| Task inputs |

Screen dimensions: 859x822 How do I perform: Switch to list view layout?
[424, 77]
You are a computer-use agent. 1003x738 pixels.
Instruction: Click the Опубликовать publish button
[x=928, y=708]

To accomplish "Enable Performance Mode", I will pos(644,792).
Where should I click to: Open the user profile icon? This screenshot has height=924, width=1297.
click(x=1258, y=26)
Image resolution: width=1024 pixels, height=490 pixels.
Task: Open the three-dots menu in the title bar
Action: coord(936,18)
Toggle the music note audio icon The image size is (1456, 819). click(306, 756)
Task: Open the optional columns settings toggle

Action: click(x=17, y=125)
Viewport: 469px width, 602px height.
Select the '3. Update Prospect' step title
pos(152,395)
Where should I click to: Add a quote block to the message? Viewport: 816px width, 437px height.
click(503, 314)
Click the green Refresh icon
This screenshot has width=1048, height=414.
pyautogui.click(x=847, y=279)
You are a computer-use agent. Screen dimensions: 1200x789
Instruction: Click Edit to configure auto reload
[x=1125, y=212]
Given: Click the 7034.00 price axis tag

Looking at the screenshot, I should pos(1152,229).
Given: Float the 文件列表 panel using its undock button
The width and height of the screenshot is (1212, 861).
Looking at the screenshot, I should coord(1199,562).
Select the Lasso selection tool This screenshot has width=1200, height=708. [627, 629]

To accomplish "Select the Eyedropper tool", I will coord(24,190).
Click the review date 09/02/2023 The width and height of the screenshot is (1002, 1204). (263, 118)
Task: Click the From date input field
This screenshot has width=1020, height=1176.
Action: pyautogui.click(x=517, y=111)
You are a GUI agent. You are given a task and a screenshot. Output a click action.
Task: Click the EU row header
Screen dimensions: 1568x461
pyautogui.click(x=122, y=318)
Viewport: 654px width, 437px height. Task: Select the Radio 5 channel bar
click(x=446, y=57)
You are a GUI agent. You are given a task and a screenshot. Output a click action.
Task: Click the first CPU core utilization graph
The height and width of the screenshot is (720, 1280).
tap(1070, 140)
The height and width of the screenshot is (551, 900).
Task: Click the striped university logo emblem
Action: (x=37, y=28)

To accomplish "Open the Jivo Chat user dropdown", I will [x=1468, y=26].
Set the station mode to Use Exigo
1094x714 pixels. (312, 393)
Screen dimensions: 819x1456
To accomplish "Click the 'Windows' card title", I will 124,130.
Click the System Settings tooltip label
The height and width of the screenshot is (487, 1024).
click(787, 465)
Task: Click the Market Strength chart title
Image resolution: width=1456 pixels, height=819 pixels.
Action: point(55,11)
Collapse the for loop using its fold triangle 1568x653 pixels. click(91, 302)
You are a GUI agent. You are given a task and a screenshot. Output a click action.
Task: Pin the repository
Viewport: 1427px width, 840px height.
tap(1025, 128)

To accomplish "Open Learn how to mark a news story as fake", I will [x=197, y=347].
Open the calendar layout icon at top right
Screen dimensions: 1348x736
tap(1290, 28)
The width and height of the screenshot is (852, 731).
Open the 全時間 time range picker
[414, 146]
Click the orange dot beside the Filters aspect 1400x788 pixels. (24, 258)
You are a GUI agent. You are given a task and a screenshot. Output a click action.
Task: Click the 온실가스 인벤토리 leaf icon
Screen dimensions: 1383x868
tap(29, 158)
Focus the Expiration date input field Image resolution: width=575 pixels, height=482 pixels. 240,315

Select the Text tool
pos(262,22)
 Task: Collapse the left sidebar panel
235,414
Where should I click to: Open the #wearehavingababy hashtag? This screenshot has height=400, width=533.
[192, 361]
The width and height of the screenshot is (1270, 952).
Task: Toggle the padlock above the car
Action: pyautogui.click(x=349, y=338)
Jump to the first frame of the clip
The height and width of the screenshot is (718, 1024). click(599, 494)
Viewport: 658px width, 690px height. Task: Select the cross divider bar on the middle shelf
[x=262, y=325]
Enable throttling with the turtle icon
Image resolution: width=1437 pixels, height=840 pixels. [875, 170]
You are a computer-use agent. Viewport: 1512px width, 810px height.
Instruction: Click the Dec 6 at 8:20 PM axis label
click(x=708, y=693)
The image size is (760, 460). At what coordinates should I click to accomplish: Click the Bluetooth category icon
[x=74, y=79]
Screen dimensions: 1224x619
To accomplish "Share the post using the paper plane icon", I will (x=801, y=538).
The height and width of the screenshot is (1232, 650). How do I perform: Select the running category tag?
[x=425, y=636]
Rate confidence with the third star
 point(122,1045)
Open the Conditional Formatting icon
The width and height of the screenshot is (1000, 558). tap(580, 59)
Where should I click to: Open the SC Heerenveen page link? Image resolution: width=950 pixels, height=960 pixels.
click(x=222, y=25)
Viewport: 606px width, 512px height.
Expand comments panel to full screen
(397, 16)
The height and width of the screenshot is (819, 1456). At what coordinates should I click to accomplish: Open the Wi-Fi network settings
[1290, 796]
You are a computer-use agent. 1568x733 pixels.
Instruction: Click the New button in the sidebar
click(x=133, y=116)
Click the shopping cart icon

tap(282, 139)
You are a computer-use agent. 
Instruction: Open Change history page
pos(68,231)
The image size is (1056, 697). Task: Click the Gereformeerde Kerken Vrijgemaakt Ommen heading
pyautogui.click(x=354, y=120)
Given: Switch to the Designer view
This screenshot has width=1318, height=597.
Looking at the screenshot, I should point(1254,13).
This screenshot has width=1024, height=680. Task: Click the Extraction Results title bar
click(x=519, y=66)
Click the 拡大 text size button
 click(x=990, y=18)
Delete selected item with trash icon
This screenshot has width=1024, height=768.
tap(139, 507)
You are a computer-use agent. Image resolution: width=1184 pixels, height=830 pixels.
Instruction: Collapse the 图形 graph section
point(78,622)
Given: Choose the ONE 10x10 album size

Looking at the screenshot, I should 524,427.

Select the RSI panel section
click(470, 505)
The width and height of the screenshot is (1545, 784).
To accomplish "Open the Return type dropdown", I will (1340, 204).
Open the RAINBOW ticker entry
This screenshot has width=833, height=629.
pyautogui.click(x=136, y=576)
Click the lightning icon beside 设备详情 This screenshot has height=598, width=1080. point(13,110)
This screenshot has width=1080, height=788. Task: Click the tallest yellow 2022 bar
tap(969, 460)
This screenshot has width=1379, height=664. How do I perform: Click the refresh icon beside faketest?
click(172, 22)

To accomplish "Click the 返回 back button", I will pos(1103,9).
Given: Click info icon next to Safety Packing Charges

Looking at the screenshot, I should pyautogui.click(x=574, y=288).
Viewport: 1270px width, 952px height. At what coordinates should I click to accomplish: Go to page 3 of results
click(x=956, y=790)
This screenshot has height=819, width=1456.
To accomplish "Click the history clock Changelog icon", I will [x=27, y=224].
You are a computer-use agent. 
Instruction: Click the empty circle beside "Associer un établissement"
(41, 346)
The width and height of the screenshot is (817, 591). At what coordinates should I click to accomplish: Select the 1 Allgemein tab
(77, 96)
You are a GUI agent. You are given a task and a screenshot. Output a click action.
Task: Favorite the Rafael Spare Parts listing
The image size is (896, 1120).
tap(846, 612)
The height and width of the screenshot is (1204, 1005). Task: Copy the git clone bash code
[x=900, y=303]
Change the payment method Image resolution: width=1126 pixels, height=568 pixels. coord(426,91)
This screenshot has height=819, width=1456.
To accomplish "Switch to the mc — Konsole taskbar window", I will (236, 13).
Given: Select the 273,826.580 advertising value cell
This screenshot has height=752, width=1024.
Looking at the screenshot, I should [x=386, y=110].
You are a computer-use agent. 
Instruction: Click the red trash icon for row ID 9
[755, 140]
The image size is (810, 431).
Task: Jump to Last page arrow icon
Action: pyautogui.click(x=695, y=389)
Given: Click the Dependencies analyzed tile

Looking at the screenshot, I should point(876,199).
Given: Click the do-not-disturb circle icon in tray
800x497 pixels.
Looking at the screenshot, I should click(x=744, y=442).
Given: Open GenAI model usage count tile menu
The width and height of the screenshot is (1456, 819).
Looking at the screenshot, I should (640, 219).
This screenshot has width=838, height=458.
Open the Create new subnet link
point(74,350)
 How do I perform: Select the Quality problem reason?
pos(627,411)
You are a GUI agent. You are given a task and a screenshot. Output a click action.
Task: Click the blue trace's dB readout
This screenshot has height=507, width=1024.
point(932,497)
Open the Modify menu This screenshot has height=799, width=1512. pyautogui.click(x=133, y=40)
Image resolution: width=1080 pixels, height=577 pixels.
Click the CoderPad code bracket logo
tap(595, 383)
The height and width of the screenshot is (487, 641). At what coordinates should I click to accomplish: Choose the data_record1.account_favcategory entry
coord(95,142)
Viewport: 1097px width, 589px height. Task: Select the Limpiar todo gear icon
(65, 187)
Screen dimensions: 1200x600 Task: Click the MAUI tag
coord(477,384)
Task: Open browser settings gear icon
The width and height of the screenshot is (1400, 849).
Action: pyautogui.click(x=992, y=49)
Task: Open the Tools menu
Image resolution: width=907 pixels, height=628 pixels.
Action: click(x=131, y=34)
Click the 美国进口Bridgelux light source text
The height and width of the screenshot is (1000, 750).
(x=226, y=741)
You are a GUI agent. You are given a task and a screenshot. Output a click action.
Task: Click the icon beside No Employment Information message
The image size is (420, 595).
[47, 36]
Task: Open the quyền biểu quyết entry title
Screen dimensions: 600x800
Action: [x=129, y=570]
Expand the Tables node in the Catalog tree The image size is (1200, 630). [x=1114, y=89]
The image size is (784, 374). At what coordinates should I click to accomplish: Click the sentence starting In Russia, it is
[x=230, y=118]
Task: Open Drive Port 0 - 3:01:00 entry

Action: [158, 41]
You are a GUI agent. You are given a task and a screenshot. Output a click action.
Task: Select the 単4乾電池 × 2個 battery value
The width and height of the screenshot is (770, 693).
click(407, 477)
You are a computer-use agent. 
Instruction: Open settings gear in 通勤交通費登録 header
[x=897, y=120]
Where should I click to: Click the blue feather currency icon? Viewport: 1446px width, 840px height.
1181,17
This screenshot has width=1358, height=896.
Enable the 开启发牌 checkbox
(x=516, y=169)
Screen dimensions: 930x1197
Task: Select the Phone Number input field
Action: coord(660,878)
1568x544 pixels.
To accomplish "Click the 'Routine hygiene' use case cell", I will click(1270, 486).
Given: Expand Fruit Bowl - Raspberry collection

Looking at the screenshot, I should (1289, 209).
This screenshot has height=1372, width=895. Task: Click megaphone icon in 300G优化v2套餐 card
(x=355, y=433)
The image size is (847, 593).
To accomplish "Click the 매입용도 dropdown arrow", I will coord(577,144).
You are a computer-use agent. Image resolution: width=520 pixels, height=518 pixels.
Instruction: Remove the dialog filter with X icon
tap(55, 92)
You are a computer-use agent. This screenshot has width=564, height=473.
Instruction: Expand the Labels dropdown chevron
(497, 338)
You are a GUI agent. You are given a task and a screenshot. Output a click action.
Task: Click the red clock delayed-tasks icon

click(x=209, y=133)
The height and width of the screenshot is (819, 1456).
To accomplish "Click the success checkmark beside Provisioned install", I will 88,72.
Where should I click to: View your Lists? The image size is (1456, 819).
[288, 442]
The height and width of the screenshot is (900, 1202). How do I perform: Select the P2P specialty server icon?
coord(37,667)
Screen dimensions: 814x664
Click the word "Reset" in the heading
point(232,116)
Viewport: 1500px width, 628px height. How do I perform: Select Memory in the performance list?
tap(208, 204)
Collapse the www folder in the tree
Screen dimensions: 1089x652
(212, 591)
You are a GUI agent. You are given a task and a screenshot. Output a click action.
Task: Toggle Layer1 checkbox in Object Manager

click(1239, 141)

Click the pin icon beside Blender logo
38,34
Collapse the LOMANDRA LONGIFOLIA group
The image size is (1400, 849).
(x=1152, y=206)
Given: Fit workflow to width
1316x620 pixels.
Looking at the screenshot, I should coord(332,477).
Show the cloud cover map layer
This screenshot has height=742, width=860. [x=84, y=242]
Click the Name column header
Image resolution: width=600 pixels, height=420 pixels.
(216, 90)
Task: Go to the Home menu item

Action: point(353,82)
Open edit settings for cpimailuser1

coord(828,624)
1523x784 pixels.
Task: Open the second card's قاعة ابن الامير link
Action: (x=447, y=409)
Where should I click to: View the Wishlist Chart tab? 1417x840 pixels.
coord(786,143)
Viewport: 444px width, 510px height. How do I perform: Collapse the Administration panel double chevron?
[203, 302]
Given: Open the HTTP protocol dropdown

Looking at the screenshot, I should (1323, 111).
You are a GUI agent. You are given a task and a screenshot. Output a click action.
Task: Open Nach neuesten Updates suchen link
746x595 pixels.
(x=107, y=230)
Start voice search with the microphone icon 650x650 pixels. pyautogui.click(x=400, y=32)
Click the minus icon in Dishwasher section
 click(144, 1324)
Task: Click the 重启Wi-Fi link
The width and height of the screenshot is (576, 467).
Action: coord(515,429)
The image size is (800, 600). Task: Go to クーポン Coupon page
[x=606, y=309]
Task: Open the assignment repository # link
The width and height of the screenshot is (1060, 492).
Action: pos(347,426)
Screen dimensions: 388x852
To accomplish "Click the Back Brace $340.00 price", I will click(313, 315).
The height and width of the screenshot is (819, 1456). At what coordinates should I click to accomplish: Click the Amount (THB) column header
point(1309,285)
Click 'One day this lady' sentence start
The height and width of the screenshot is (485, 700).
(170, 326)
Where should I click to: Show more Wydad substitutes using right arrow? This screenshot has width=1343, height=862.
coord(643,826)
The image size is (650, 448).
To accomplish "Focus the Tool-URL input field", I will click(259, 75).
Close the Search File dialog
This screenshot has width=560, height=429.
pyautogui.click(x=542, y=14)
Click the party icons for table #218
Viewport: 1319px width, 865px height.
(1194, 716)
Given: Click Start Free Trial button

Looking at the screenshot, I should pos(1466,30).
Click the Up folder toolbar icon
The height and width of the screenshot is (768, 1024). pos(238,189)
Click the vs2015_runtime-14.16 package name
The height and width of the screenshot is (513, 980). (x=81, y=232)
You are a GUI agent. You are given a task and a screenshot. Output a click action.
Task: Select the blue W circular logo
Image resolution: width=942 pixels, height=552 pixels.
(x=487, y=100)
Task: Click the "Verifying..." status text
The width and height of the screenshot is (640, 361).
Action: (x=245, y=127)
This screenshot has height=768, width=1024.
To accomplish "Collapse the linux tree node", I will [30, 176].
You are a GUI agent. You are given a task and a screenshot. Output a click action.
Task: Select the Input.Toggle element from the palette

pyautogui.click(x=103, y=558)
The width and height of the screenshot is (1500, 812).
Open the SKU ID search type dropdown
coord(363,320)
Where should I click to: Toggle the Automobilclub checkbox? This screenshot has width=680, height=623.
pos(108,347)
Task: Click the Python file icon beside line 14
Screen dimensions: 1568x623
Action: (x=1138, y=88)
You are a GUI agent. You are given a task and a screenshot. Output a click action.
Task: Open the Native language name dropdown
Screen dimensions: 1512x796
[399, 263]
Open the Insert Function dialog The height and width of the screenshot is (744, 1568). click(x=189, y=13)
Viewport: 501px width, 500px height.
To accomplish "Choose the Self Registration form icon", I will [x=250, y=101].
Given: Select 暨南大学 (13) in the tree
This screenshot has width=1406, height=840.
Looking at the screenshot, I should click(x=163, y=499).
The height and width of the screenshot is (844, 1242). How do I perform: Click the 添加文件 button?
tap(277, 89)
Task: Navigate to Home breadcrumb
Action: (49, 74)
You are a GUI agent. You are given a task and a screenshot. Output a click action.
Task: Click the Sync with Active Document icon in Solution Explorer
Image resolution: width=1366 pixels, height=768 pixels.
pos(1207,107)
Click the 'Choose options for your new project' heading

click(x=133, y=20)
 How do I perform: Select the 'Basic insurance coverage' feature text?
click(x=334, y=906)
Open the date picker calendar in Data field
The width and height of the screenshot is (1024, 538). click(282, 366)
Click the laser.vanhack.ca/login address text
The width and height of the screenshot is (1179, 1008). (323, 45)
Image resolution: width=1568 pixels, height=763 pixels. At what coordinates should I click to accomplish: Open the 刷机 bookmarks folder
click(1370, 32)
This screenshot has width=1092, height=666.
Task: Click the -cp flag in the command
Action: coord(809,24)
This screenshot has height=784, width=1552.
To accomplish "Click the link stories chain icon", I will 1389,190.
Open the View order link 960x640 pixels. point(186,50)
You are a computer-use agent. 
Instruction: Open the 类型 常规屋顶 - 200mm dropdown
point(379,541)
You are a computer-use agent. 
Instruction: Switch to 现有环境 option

| What you will do |
Copy out the lines above without any changes, starting at the line that contains "This screenshot has width=838, height=458." and ending after the line that contains "Open the Modify".

| Task result |
This screenshot has width=838, height=458.
Open the Create new subnet link
point(74,350)
 How do I perform: Select the Quality problem reason?
pos(627,411)
You are a GUI agent. You are given a task and a screenshot. Output a click action.
Task: Click the blue trace's dB readout
This screenshot has height=507, width=1024.
point(932,497)
Open the Modify menu This screenshot has height=799, width=1512. pyautogui.click(x=133, y=40)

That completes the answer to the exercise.